Hint: A solenoid is defined as a coil that will act as a magnet when the current will pass through it. When the current passes through the coil, it will induce a magnetic field around the coil. Here, we will use the Biot-Savart’s law to calculate the magnetic field on the solenoid.

Complete step by step answer:
Consider a solenoid of length $0.4m$ and diameter $0.6m$ that consists of $1000$ turns of fine wire that is carrying a current of $5 \times {10^{ - 3}}\,A$.
Therefore, the length of solenoid, $ = 0.4\,m$
Also, the diameter of solenoid, $ = 0.6\,m$
Number of turns in solenoid, $n = 1000$
Current in solenoid, $I = 5 \times {10^{ - 3}}\,A$
Now, the magnetic field at a point on the axis of a solenoid is given by
$B = \dfrac{{{\mu _0}nI}}{2}\left( {\sin \alpha + \sin \beta } \right)$
Now, we know that at the center of the solenoid, the angle of the magnetic field will be equal, therefore
$\alpha = \beta $
Therefore, the magnetic field at the center of the solenoid is given by
$B = \dfrac{{{\mu _0}nI}}{2}\left( {\sin \alpha + \sin \alpha } \right)$
$ \Rightarrow \,B = \dfrac{{{\mu _0}nI}}{2} \times 2\sin \alpha $
$ \Rightarrow \,B = {\mu _0}nI\sin \alpha $
Now, substituting the values in the above equation, we get
$ \Rightarrow \,B = 4\pi \times {10^{ - 7}} \times \dfrac{{1000}}{{0.4}} \times \left( {5 \times {{10}^{ - 3}}} \right) \times \left( {\dfrac{{0.2}}{{\sqrt {{{\left( {0.3} \right)}^2} + {{\left( {0.2} \right)}^2}} }}} \right)$
$ \Rightarrow \,B = 4\pi \times \dfrac{{10000}}{4} \times {10^{ - 10}} \times 5 \times \left( {\dfrac{{0.2}}{{0.0036}}} \right)$
$ \Rightarrow \,B = 5\pi \times {10^{ - 6}} \times 0.555$
$ \Rightarrow \,B = 2.775\pi \times {10^{ - 6}}$
$ \Rightarrow \,B = 2.775 \times \dfrac{{22}}{7} \times {10^{ - 6}}$
$ \therefore \,B = 8.73 \times {10^{ - 6}}\,Tesla$
Therefore, the magnetic field at the center of solenoid is $8.73 \times {10^{ - 6}}\,Tesla$.

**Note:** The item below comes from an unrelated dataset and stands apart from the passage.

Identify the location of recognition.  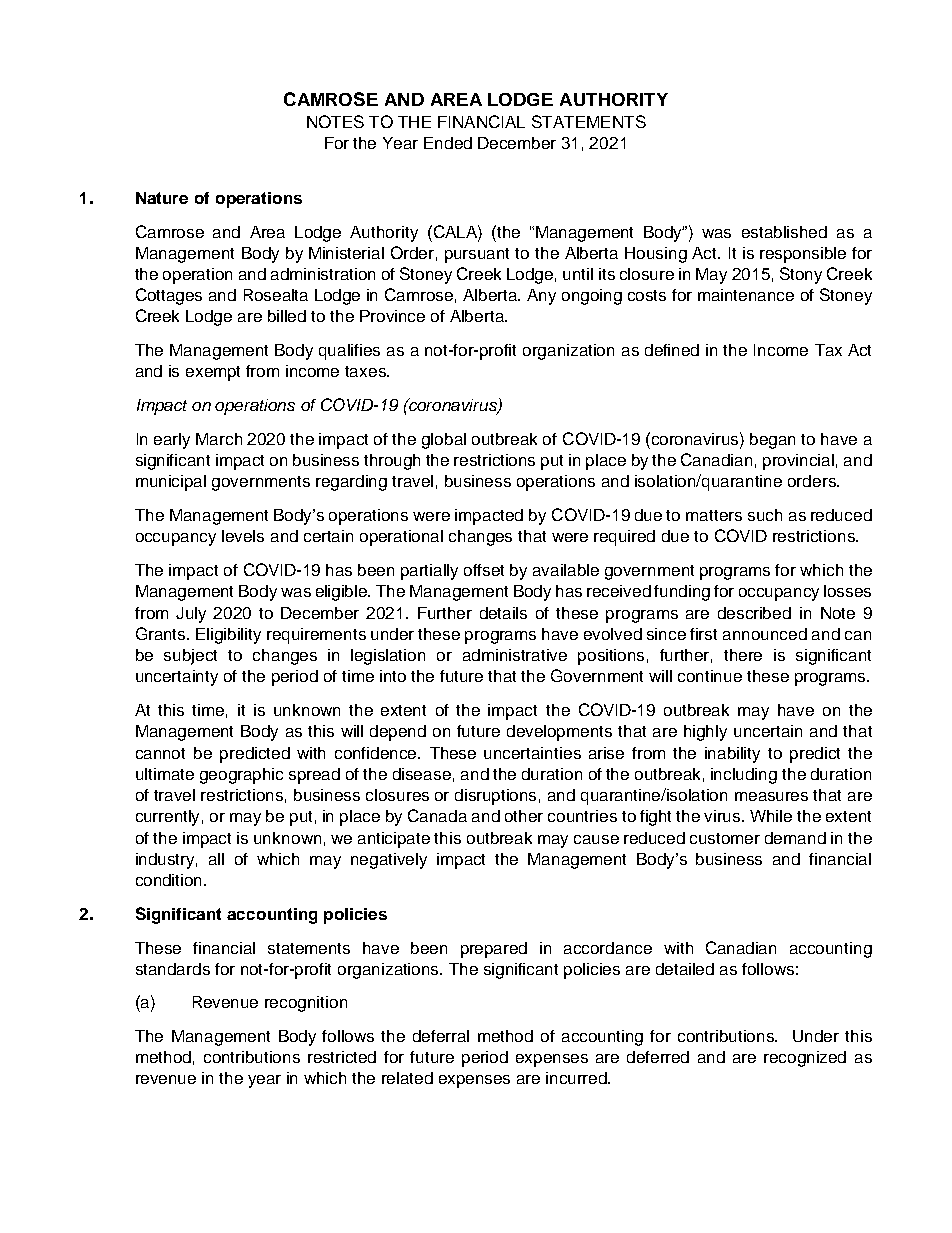
(306, 1004).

Now, at the end of the solenoid one angle will be zero, therefore, the magnetic field at the end of the solenoid is given by
$B = \dfrac{{4\pi \times {{10}^{ - 7}} \times \dfrac{{1000}}{{0.4}} \times \left( {5 \times {{10}^{ - 3}}} \right)}}{2}\left( {\sin 0 + \dfrac{{0.4}}{{\sqrt {{{\left( {0.4} \right)}^2} + {{\left( {0.3} \right)}^2}} }}} \right)$
$ \Rightarrow \,B = \dfrac{{4\pi \times \dfrac{{10000}}{4} \times {{10}^{ - 10}} \times 5}}{2} \times \left( {\dfrac{{0.4}}{{\sqrt {0.16 + 0.09} }}} \right)$
$ \Rightarrow \,B = \dfrac{{5\pi \times {{10}^{ - 6}}}}{2} \times \left( {\dfrac{{0.4}}{{0.5}}} \right)$
$ \Rightarrow \,B = \dfrac{{5\pi \times {{10}^{ - 6}}}}{2} \times 0.8$
$ \Rightarrow \,B = \dfrac{{4\pi \times {{10}^{ - 6}}}}{2}$
$ \Rightarrow \,B = 2\pi \times {10^{ - 6}}$
$ \Rightarrow \,B = 2 \times \dfrac{{22}}{7} \times {10^{ - 6}}\,Tesla$
$ \therefore \,B = 6.28 \times {10^{ - 6}}\,Tesla$
Therefore, the magnetic field at the end of the solenoid is $6.28 \times {10^{ - 6}}\,Tesla$.Therefore, the magnetic field on the axis at the middle and at the end of the solenoid are $8.73 \times {10^{ - 6}}\,T$ , $6.28 \times {10^{ - 6}}\,T$.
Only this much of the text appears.